▶ REQUIREMENT:
Check every line below for the word "height" and copy the ones that have it.

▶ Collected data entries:
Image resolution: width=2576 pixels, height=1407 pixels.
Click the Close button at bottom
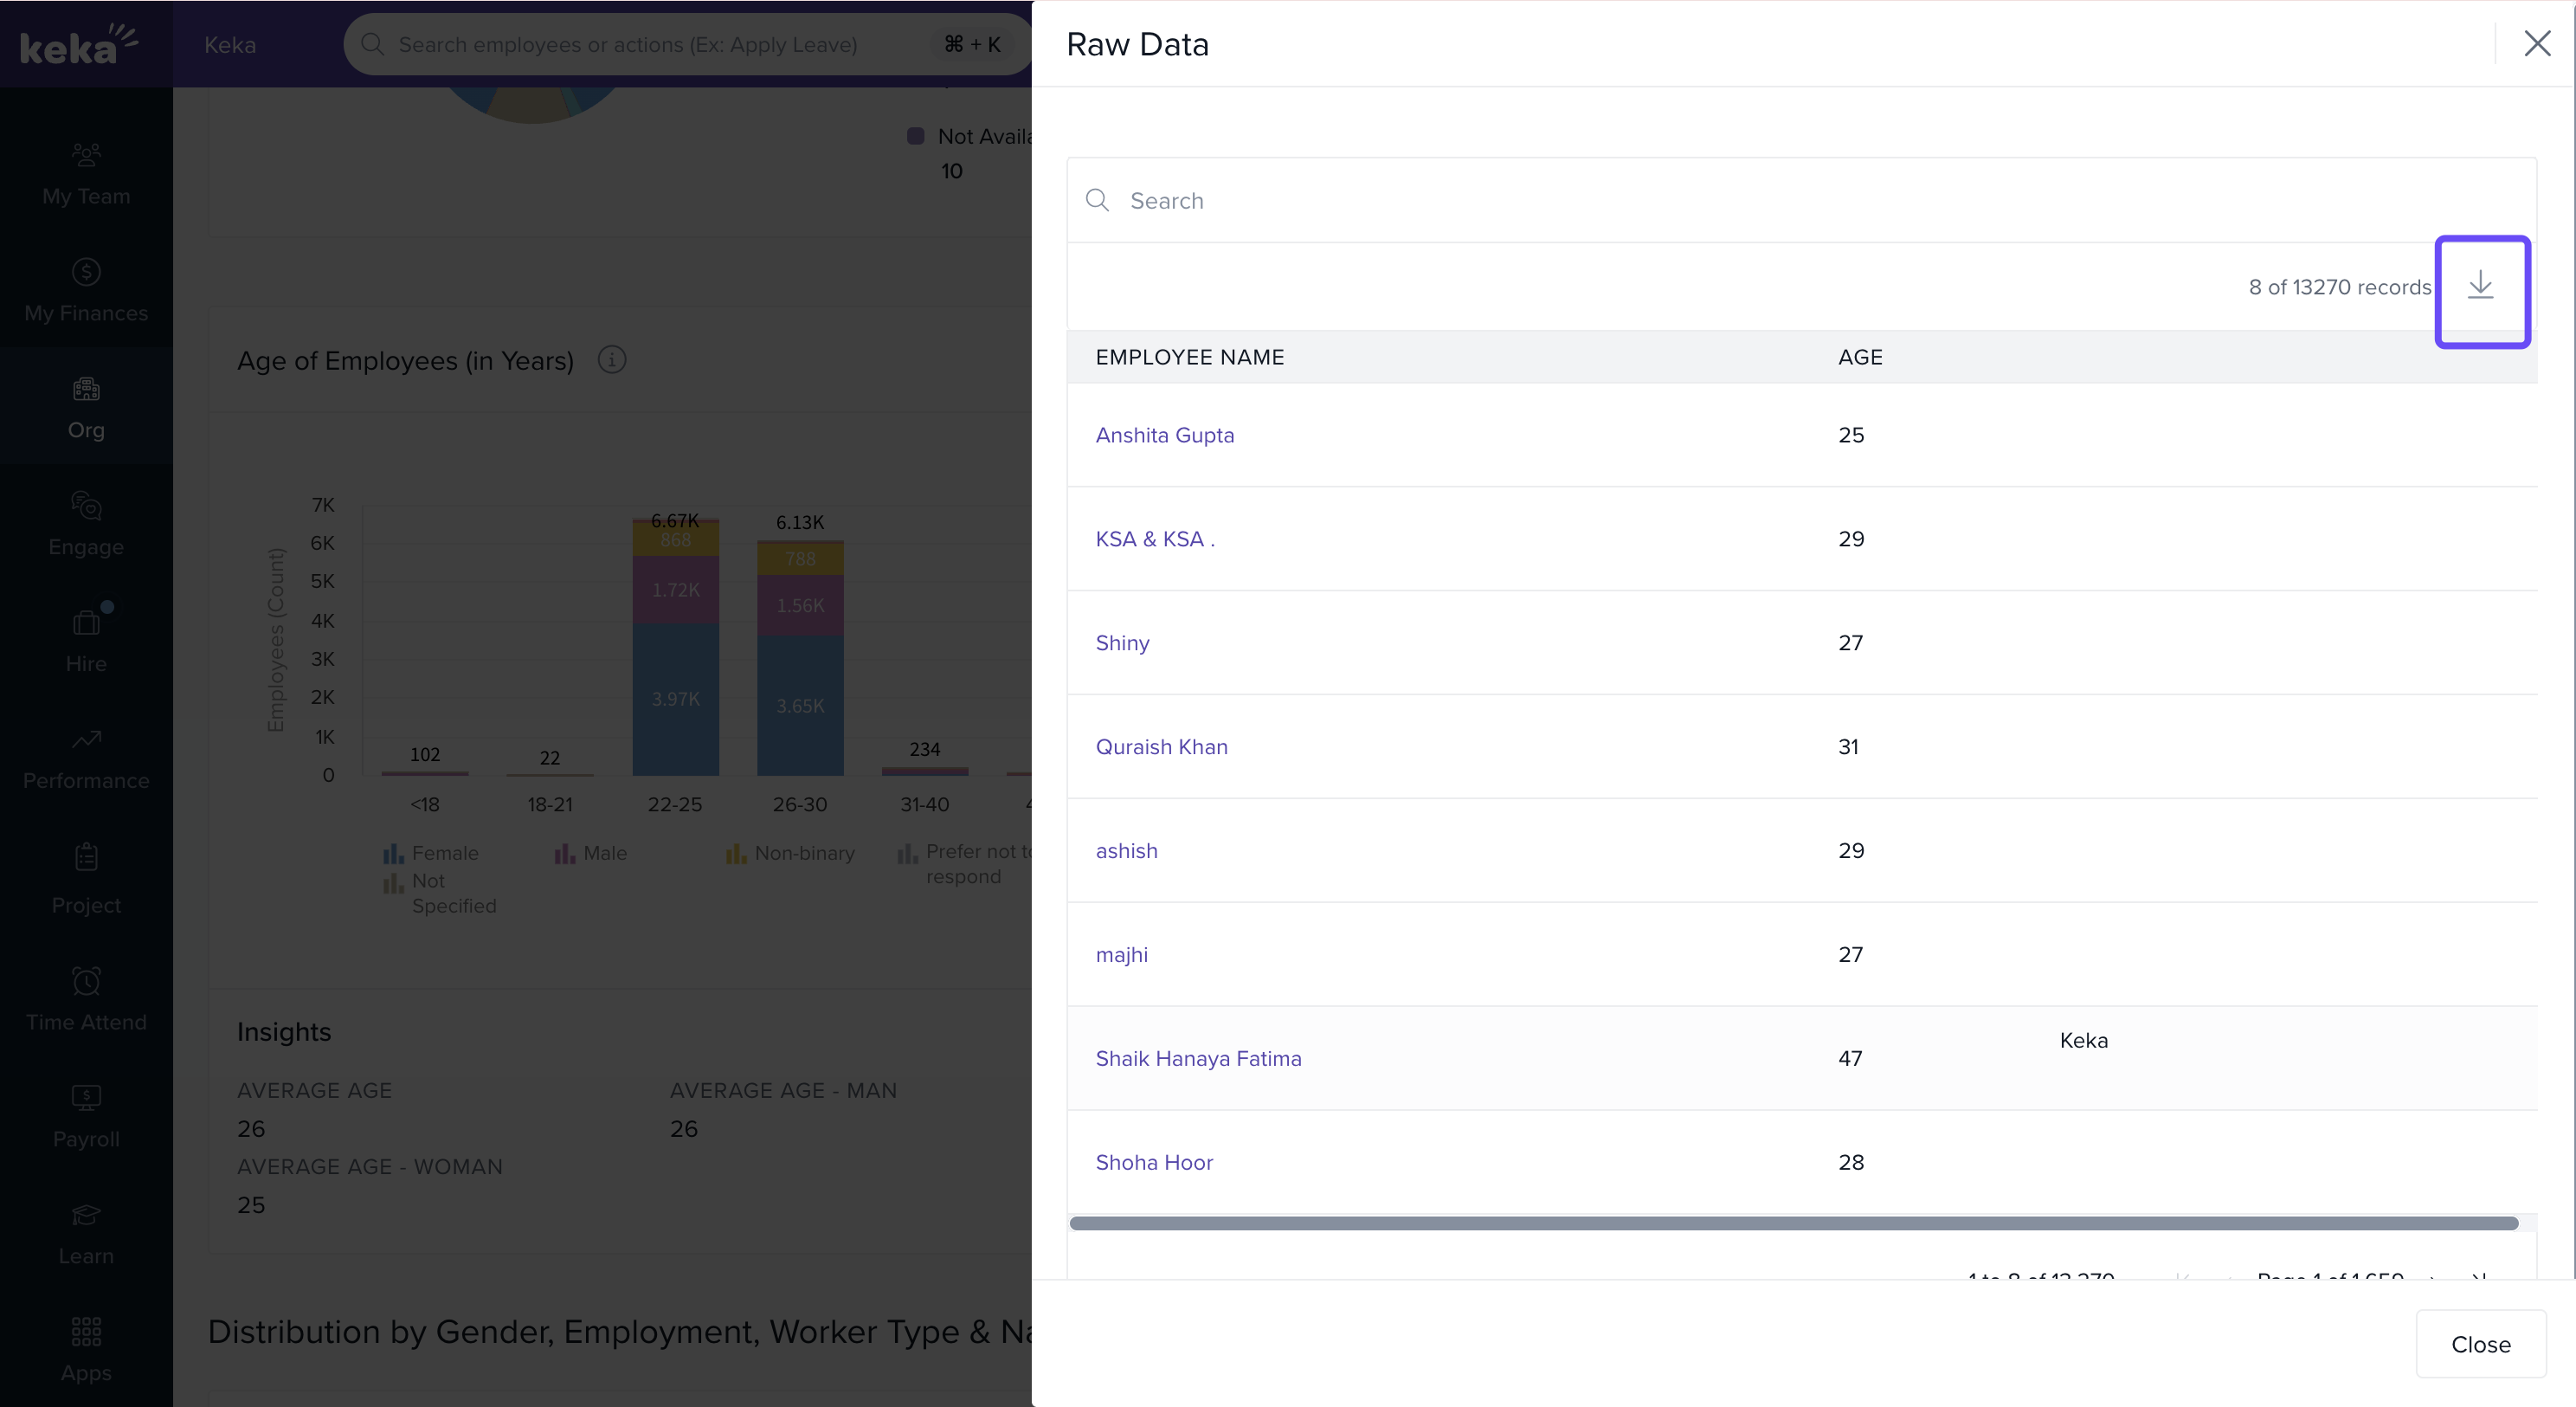[2480, 1344]
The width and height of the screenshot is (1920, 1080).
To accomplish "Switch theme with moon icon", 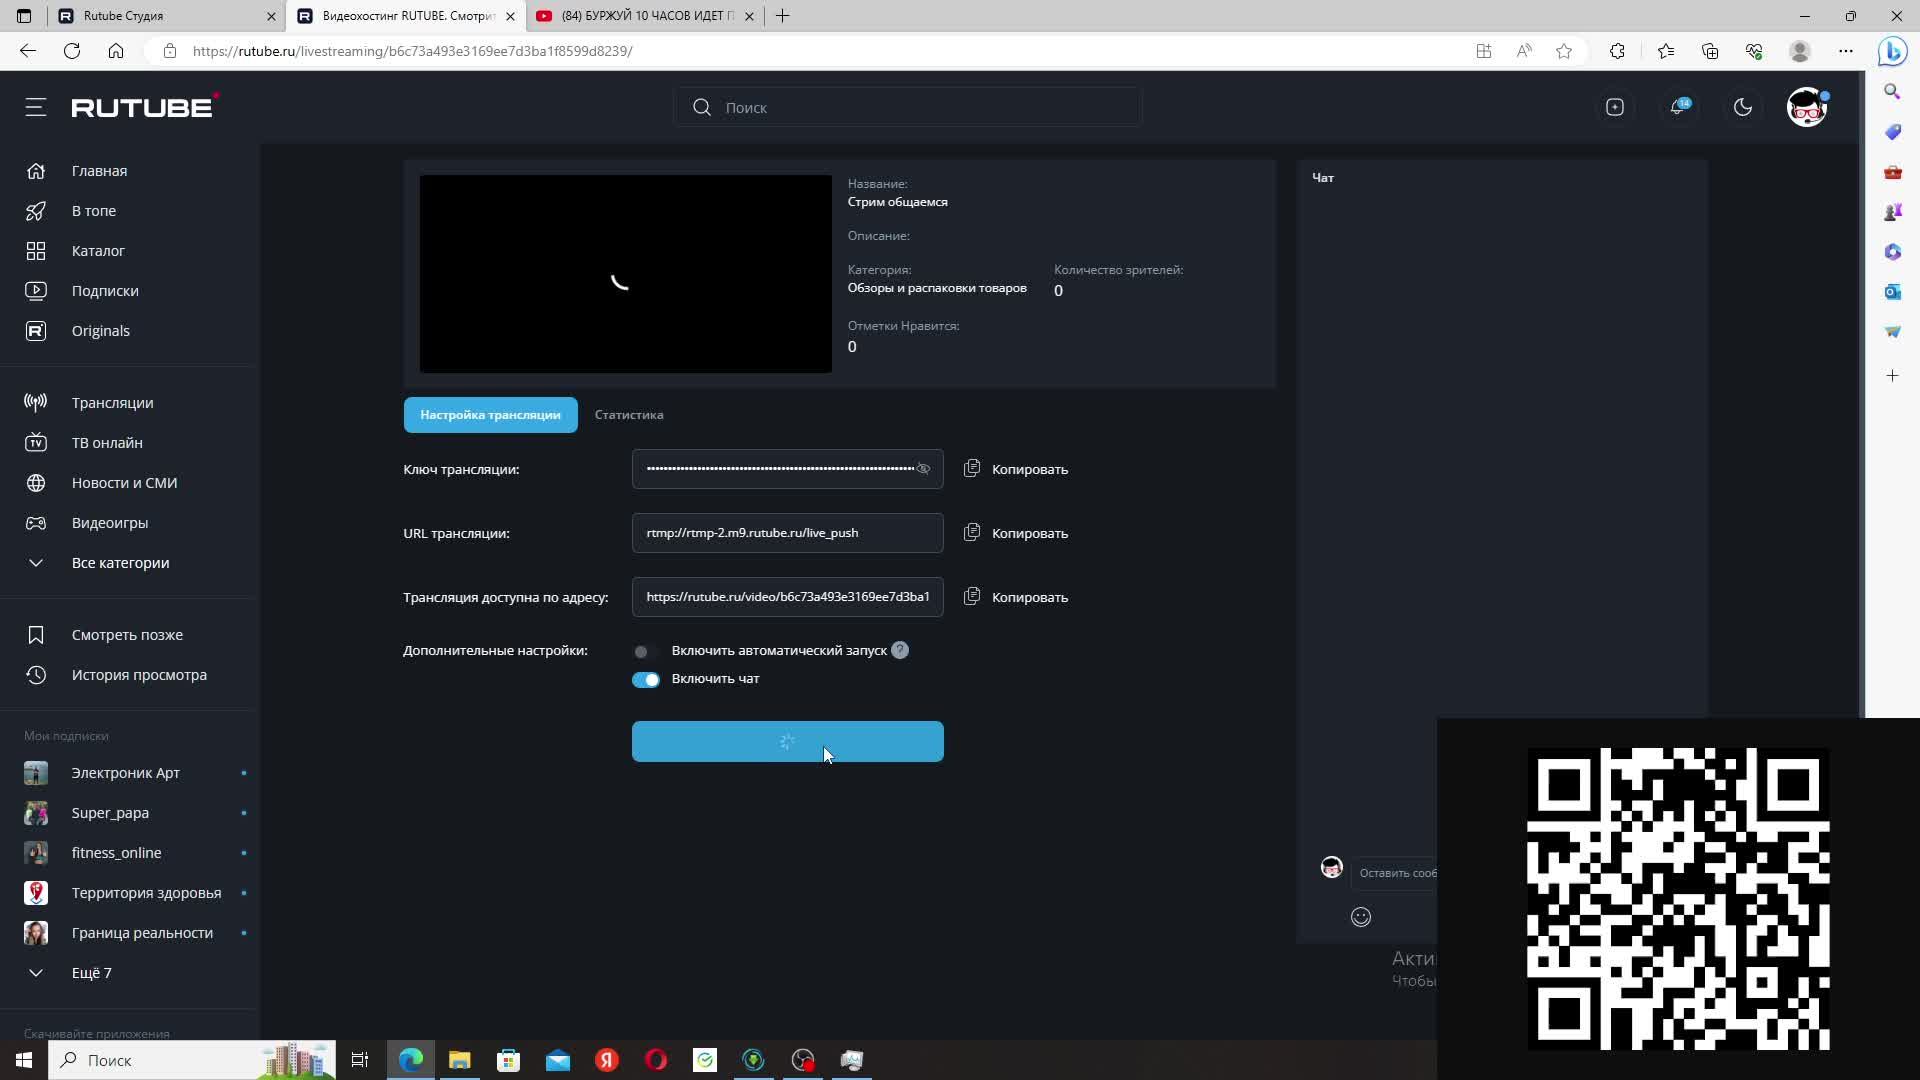I will coord(1742,107).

▶ ANSWER SECTION:
Image resolution: width=2576 pixels, height=1407 pixels.
The width and height of the screenshot is (1920, 1080).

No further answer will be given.